OpenClaw VPS vs Local Deployment: A Developer's Experience

VPS Deployment Challenges
The author tested OpenClaw on VPS for about a month and a half, finding several practical limitations despite the benefits of always-on availability and remote access.
- Latency issues: Interactive use suffers from noticeable delay that accumulates over time, making extended work sessions frustrating.
- Permission limitations: VPS instances are completely sandboxed and cannot access local browsers, files, or applications on the user's machine.
- Session access problems: The VPS instance has zero access to logged-in sessions on platforms like Twitter, Gmail, or SaaS tools, requiring fresh login each time.

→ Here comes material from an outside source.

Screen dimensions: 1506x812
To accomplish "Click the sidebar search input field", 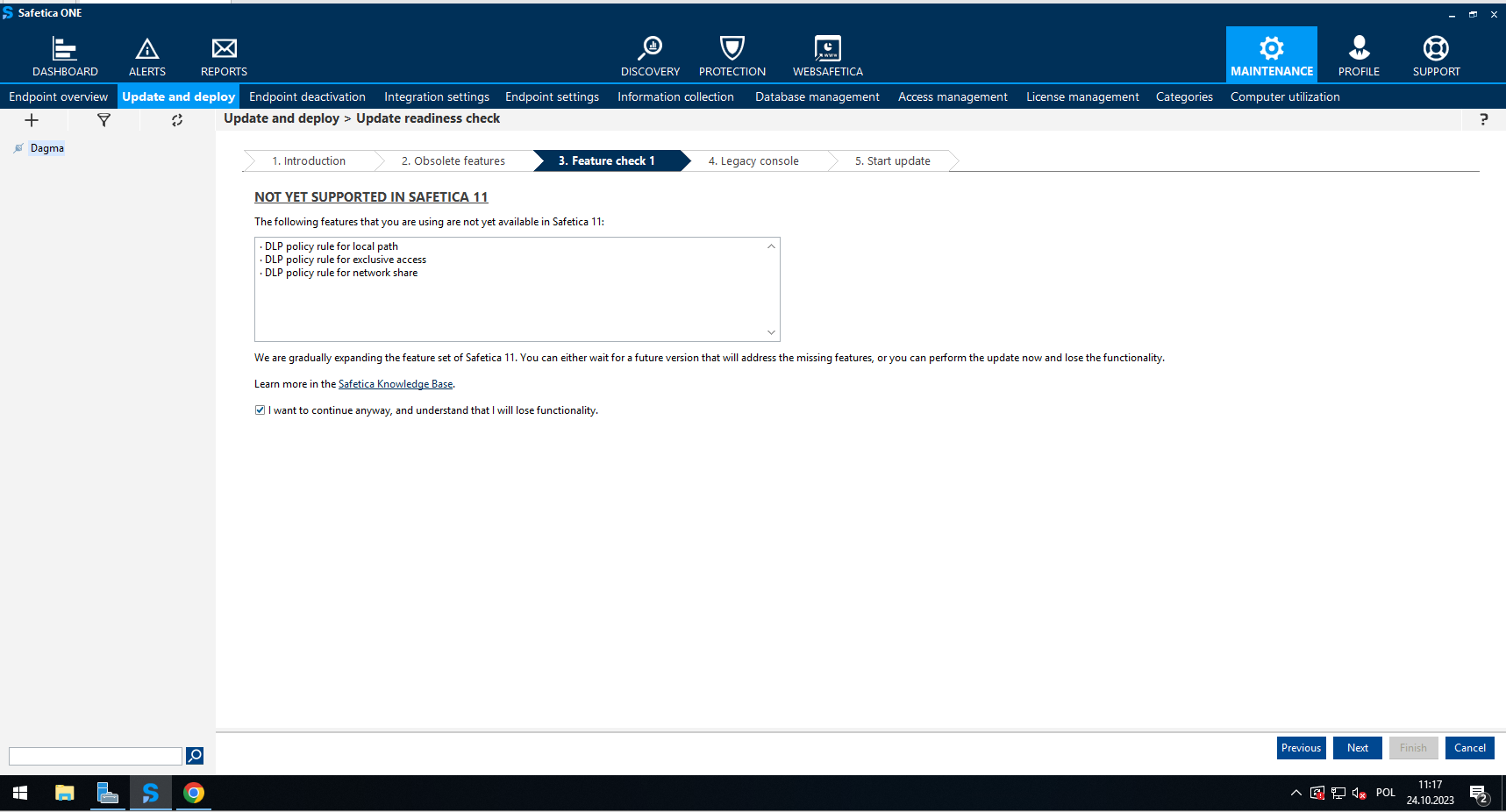I will tap(95, 756).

- Browser automation difficulties: Browser-dependent features are described as "basically unusable" on VPS, with setups being flaky and constantly breaking. The author spent three evenings trying to get one workflow running before giving up.

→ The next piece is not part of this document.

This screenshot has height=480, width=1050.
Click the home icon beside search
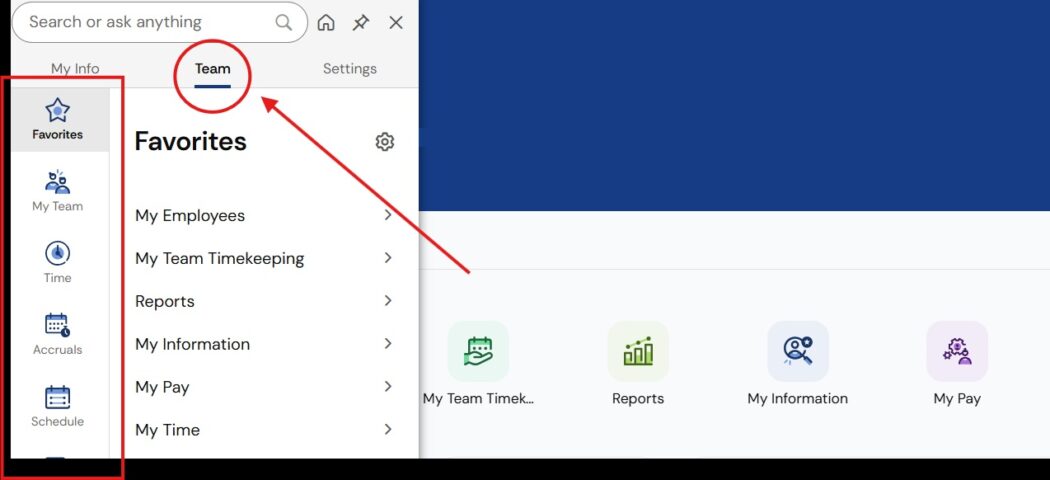[326, 23]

The author describes the VPS experience as "paying monthly to operate a very expensive remote notepad with amputated arms."
One-Click VPS Service Issues
Two different one-click OpenClaw VPS services were tested at $15/month and $30/month.
- Both services had broken features and MCP integrations that didn't work properly.
- The UI threw errors on certain tasks.
- Support response time was measured in days rather than hours.
- One service appeared to be a barebones install with minimal configuration.
- The author notes having to troubleshoot someone else's broken setup on a server they didn't fully control.
Local Deployment Advantages
Switching to local OpenClaw installation provided significant improvements:
- Permission access: Local instances can access actual browser sessions, cookies, login states, and saved credentials across all sites.
- File system integration: Can read and write local files directly and control applications on the machine.
- Capability expansion: Enables automation on websites where already logged in, working with desktop documents, and interacting with local software.
The main downside noted is that the computer needs to remain on and running, which may be problematic for scheduled automated tasks. Manual installation was described as "not fun," taking several hours with dependencies, config files, and path issues requiring troubleshooting.
Local One-Click Installer Experience
The author discovered local one-click OpenClaw deployment tools that provided a better experience:
- The installer handled all configuration details without requiring manual config file editing.
- Everything worked on the first try.
- The experience felt better than even manual local setup, with better defaults, smoother integration, and polished UX details.
The author concludes that for most interactive OpenClaw usage, local deployment provides dramatically higher capability ceilings compared to VPS options.